What you will do: Output, word for word, the lines of this listing that fall between the line with "Given: Tick the" and the line with "Given: Click 'non-weather", counting both of those lines, and no others.

Records for processing:
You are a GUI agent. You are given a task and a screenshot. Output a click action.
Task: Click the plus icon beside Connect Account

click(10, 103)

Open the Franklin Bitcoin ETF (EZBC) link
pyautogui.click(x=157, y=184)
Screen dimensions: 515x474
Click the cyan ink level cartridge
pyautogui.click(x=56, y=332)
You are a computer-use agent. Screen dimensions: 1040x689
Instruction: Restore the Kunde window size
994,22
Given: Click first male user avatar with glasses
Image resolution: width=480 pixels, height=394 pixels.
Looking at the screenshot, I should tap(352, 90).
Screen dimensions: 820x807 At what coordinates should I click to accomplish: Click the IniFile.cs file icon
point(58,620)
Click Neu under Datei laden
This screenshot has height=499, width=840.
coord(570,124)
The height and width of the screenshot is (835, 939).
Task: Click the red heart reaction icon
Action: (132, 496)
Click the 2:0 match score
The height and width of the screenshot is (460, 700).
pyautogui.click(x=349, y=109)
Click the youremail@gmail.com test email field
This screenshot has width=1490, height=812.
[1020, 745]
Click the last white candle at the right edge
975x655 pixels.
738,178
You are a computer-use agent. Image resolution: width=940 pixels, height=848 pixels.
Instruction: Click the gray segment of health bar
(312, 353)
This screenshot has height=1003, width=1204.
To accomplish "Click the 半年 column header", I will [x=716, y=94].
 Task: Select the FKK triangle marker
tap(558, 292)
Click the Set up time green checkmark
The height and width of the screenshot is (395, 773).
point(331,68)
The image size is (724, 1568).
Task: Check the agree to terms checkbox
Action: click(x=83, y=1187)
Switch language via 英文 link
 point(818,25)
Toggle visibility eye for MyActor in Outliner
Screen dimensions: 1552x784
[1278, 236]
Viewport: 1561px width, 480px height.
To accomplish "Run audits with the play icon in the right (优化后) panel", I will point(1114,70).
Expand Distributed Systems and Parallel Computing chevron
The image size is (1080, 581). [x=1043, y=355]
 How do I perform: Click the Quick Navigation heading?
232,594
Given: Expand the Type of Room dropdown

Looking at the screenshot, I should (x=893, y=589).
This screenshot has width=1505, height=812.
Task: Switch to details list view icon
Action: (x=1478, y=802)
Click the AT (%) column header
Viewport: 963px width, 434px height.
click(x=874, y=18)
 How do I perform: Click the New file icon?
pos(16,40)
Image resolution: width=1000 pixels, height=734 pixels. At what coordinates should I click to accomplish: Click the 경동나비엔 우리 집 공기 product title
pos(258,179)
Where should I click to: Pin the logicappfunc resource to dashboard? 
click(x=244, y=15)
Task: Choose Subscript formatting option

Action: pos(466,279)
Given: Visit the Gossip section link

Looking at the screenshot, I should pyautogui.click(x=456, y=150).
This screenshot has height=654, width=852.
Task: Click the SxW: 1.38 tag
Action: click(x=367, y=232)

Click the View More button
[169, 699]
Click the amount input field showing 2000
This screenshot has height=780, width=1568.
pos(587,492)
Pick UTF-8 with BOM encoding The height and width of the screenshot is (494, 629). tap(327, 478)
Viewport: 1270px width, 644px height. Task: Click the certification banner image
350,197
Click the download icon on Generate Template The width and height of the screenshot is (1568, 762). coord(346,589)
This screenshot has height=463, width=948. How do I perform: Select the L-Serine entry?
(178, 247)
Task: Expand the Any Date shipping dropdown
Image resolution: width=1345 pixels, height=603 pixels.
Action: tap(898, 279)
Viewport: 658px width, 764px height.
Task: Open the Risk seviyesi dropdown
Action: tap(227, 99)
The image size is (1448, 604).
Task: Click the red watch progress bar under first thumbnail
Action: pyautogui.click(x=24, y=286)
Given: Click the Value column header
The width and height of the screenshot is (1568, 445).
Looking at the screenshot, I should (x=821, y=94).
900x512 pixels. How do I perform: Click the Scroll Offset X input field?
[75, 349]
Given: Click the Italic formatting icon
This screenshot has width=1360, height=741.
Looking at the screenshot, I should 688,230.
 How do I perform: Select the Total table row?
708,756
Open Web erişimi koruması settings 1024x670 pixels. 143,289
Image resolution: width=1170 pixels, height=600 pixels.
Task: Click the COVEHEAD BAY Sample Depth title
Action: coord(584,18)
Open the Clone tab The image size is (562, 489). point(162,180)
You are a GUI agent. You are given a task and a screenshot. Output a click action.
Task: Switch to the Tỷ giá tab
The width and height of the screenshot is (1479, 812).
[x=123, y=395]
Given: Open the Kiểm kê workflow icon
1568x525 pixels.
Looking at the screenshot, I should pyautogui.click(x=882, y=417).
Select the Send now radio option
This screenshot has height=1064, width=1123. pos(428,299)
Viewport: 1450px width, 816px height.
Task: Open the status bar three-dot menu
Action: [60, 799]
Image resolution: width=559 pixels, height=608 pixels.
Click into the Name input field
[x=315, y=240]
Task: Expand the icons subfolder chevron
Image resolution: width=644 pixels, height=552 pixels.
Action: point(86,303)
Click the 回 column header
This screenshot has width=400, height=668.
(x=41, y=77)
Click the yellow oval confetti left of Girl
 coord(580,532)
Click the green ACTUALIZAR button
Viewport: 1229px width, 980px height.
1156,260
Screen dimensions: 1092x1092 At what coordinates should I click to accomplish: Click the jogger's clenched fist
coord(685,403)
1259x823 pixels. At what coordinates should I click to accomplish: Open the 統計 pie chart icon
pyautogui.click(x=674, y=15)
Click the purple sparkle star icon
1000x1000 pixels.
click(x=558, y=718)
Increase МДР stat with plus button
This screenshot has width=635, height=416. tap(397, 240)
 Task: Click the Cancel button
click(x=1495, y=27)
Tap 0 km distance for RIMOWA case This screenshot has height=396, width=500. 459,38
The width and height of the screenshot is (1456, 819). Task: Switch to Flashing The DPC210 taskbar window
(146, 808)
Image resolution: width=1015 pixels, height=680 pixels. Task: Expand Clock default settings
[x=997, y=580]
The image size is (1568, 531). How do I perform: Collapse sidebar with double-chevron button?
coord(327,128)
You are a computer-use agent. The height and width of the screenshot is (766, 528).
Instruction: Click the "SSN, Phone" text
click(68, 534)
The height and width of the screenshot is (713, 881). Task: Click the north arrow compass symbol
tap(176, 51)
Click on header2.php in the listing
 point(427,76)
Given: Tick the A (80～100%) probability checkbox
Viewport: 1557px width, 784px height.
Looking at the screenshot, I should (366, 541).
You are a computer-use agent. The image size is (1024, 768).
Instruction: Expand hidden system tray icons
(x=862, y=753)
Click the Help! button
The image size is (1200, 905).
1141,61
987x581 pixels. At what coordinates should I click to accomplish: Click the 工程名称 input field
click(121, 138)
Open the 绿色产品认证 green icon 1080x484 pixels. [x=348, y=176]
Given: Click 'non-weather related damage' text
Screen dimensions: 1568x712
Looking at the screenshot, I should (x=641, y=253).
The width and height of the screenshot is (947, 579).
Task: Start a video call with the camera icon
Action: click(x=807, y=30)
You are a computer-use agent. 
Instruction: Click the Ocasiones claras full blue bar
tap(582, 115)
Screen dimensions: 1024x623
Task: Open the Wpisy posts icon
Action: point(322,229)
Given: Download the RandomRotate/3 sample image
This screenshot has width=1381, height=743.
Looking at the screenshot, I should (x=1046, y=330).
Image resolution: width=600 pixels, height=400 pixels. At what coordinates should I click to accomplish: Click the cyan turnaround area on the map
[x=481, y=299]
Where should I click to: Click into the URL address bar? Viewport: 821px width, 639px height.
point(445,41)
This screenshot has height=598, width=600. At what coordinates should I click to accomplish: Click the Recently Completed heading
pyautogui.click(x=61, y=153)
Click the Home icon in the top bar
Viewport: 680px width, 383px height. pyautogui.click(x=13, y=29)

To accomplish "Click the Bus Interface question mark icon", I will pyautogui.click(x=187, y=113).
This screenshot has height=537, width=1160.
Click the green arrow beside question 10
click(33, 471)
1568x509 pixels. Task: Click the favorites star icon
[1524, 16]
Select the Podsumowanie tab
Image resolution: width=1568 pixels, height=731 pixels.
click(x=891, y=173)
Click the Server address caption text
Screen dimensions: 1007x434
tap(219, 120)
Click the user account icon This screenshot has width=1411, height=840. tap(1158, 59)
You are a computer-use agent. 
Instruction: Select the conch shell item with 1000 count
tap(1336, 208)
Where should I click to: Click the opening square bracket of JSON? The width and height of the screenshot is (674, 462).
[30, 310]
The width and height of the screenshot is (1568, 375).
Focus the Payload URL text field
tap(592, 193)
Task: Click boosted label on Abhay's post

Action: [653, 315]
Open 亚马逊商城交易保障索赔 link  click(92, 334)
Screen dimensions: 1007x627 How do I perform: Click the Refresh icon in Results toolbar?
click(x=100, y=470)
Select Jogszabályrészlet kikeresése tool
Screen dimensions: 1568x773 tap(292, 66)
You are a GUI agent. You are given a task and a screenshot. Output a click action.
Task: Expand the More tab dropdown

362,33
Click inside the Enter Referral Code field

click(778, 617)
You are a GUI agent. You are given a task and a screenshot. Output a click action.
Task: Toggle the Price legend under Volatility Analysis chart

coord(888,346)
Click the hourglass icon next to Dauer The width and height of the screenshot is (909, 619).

Worked solution:
Given: Tick the A (80～100%) probability checkbox
Viewport: 1557px width, 784px height.
Looking at the screenshot, I should (366, 541).
You are a computer-use agent. The image size is (1024, 768).
Instruction: Expand hidden system tray icons
(x=862, y=753)
Click the Help! button
The image size is (1200, 905).
1141,61
987x581 pixels. At what coordinates should I click to accomplish: Click the 工程名称 input field
click(121, 138)
Open the 绿色产品认证 green icon 1080x484 pixels. [x=348, y=176]
Given: Click 'non-weather related damage' text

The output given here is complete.